■ **Work to do**:
a - Duplicate the part of the EOS forum thread that begins at the words "Also, I've been" and stops after "dip in July.".
b - Write the next part of the EOS forum thread, picking up right after its last post.

■ **Document text**:

EOS could be decent in the long run, but registering your tokens is fucking stupid. Idk why they distributed the coin as an ERC20 if they were going to abandon the Ethereum platform in July. Seriously, it makes no fucking sense, and just confuses investors.

Why didn't they just make their own wallet ffs. EOS fags, explain yourselves.

>> No.7786494

>>7786341
There will be huge constant demand for the token not only because it's required to actually utilize the network, but also because theyre used to determine who gets to run a master node and collect that sweet inflation, so the top whales will always be trying to accumulate as much as possible

>> No.7786509

>>7786469
> slight layer of complexity
Scam!!!!!

Makes it harder for tech illiterate normals (you) to hold bags. It’s perfect.

>> No.7786540

>>7786443

You are implying the network will not increase in capability over time. Do IT technology increase in capability less or more than 5% per year?

>>7786469
>. Idk why they distributed the coin as an ERC20 if they were going to abandon the Ethereum platform in July
Dan hates money skelly. The whole distribution thing is to bleed ETH. It is unclear what are they doing with the millions of ETH they are getting. Maybe they are reinvesting every week (at least they move them out of the contract wallet), but the may dump the price in July in the biggest troll movement ever. What would have you use instead?

>> No.7786555

>>7786509
Fuck off, I never said it was a scam. I just said their distribution is stupid, and it is.

Also, I've been using Mist and MyEtherWallet to transfer tokens from ICO's and the fucking EOS token registration process is byzantine as fuck. I don' want to invest because I'm afraid I'll fuck it up somehow and lose my tokens.

Face it, if someone like me is put of my it, Normans are not going to come in until q3 2018 at the very minimum. Enjoy holding those bags, I'll buy them after the dip in July.

■ **Supplied information**:
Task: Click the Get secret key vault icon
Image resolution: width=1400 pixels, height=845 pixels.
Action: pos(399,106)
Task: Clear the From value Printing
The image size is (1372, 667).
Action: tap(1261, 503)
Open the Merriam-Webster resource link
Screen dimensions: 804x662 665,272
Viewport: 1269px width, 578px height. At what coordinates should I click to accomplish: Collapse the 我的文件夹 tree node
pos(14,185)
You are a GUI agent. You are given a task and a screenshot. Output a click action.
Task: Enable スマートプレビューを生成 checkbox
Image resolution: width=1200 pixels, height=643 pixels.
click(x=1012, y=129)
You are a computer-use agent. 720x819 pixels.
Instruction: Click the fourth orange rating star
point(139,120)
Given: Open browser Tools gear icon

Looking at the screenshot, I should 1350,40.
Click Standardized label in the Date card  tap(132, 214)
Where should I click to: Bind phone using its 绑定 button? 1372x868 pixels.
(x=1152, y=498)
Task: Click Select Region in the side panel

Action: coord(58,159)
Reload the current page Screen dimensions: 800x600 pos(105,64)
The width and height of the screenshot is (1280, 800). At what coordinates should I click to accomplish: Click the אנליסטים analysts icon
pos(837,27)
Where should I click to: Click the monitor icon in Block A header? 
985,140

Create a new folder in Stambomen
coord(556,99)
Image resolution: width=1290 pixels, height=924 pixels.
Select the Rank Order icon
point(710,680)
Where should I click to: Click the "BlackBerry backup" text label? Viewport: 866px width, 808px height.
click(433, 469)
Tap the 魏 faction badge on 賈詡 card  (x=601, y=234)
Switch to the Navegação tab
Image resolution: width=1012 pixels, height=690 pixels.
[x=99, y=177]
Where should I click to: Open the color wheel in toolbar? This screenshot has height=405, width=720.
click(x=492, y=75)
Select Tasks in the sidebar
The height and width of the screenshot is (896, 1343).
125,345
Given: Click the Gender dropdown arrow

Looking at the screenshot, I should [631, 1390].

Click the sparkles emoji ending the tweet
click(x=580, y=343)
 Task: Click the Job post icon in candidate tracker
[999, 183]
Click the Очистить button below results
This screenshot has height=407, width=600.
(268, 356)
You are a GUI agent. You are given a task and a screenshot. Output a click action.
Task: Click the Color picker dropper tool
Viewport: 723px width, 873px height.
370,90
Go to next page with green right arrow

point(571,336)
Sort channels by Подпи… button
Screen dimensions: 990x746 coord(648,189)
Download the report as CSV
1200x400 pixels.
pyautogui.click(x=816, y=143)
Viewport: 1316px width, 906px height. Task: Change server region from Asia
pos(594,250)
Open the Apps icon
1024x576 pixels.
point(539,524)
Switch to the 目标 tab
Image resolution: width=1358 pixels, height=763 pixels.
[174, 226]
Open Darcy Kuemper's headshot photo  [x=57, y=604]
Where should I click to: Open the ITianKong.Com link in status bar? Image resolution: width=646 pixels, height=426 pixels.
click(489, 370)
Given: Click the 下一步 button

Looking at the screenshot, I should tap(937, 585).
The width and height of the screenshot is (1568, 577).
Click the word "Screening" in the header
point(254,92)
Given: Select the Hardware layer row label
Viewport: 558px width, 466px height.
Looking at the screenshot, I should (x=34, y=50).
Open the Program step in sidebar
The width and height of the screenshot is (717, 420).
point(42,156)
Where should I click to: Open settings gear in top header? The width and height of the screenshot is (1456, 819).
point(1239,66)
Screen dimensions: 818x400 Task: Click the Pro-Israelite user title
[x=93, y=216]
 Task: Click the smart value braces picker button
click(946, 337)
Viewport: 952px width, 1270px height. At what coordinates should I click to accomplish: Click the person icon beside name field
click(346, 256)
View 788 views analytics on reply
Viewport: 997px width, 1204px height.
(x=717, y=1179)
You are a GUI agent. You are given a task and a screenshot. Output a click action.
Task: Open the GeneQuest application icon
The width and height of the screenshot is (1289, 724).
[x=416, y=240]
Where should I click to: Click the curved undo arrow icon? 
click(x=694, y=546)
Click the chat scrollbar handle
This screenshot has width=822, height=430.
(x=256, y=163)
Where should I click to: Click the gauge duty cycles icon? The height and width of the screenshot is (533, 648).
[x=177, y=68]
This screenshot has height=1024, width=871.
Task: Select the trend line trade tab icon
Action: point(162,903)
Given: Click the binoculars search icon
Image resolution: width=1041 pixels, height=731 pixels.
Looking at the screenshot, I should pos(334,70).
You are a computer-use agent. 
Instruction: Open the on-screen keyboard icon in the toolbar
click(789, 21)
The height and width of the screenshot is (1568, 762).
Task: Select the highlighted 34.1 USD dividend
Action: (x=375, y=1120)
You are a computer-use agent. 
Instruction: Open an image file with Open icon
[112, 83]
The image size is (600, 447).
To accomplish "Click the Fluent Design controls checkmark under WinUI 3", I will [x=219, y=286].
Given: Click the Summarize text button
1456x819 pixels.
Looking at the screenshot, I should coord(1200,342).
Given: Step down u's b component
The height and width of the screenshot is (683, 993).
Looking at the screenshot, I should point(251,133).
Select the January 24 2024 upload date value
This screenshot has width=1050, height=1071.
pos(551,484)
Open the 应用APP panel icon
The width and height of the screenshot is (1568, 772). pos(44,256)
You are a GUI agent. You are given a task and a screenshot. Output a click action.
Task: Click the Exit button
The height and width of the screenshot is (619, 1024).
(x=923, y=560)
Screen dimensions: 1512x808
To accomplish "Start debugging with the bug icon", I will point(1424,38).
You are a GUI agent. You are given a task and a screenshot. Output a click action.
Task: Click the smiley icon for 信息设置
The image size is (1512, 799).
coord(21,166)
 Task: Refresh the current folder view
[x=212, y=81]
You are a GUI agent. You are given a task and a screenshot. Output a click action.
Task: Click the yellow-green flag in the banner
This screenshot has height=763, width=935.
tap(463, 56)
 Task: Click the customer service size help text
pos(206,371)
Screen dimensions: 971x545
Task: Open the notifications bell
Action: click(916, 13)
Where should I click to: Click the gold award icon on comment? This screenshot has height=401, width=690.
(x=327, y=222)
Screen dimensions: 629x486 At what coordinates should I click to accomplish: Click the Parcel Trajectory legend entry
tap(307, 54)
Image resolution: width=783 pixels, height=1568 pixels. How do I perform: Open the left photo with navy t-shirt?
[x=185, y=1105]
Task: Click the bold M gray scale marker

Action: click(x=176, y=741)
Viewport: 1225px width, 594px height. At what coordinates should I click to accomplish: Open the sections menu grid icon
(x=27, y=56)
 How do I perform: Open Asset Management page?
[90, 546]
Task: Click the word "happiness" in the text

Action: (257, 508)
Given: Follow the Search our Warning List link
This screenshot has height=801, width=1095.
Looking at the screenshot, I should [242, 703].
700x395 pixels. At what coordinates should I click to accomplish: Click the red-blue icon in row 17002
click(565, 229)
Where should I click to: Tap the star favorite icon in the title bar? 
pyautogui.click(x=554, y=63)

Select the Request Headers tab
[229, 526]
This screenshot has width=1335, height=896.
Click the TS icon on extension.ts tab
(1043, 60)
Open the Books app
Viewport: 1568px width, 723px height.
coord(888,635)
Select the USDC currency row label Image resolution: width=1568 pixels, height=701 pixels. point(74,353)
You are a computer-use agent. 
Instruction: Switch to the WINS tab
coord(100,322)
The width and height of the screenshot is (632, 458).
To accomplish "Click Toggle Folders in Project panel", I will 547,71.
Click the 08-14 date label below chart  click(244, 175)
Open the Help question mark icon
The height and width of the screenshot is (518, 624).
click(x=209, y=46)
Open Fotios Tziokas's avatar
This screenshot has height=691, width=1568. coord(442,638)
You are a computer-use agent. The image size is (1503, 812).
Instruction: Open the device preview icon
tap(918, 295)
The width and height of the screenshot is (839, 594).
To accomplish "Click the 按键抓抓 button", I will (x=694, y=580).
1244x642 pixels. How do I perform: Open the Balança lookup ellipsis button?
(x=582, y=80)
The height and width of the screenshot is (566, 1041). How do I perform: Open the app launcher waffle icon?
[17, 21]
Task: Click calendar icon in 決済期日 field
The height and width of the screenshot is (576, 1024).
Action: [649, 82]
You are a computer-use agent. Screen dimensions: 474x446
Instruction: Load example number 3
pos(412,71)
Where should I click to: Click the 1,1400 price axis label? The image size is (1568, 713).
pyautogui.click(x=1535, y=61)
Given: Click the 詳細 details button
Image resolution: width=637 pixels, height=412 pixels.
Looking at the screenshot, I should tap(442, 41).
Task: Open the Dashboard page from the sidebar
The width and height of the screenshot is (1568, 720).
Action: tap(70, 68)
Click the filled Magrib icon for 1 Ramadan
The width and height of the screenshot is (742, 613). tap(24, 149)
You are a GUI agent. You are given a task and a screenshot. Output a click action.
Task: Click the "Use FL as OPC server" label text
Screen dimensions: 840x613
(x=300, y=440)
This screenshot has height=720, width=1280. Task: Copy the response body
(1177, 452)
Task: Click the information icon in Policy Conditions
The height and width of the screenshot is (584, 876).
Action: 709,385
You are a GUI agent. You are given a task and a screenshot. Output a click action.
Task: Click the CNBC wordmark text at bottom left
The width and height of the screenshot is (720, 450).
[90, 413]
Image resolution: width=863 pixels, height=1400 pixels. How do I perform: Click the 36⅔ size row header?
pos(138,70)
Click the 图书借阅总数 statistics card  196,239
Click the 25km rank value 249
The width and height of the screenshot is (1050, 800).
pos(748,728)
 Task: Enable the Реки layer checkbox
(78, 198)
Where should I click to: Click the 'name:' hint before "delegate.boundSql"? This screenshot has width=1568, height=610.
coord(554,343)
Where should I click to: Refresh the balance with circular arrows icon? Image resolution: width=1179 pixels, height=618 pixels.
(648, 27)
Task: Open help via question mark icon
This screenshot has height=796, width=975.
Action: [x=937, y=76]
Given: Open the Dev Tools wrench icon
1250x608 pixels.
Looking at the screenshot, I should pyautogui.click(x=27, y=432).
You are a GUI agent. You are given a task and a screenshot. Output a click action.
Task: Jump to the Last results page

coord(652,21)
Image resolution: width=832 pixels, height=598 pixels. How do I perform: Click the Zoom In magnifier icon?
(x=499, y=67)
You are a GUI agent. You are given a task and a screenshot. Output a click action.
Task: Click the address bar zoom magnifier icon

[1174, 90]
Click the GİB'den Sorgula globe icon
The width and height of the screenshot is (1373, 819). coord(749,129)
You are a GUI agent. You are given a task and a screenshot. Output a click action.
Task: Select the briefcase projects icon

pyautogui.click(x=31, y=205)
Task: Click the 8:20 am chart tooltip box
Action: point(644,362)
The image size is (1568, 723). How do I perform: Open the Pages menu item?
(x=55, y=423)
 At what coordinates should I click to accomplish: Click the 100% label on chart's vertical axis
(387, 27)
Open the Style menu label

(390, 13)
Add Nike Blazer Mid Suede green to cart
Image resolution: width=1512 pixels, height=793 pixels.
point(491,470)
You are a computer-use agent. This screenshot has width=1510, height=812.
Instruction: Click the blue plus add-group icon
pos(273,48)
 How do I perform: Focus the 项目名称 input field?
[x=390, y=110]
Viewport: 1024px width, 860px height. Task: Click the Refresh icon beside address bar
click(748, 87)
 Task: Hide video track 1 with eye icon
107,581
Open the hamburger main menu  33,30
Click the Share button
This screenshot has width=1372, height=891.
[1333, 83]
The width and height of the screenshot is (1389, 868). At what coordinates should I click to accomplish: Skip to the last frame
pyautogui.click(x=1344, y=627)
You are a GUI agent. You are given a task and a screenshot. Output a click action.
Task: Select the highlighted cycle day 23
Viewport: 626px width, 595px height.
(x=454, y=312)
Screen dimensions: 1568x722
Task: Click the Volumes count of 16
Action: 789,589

■ **The results**:
a -
Also, I've been using Mist and MyEtherWallet to transfer tokens from ICO's and the fucking EOS token registration process is byzantine as fuck. I don' want to invest because I'm afraid I'll fuck it up somehow and lose my tokens.

Face it, if someone like me is put of my it, Normans are not going to come in until q3 2018 at the very minimum. Enjoy holding those bags, I'll buy them after the dip in July.

b -
>> No.7786572

>>7786540
>what would you use instead

a normal fucking wallet like pretty much any other non erc20 coin?? Even NEO has a wallet and it's fucking website doesn't work properly.

>> No.7786573

>>7786315
What resource would you recommend if one would want to start with NEO smart contract programming?

>> No.7786590

>>7786469
>>7786555
The erc20 token is a way to fund the project just like any other ico. This started as just a whitepaper and a plan,so there was/is no live network on which to make their own wallet yet. The eos mainnet won't be public until June.

>> No.7786628

>>7786590
You can still have an ICO and accept BTC and ETH without actually making your coin an ERC 20...

All i'm saying is it's off putting. You wont get serious money int this project until after June.

>> No.7786687

after Bitcoin , EOS is my biggest hold, even bigger than Ethereum.
I see it as a gamble but i EOS will pull off a good profit for me.

>> No.7786703

>>7786628
Having it as an erc20 token allows them to easily register all of said tokens on the eos network once it goes live by taking a snapshot of the registered addresses.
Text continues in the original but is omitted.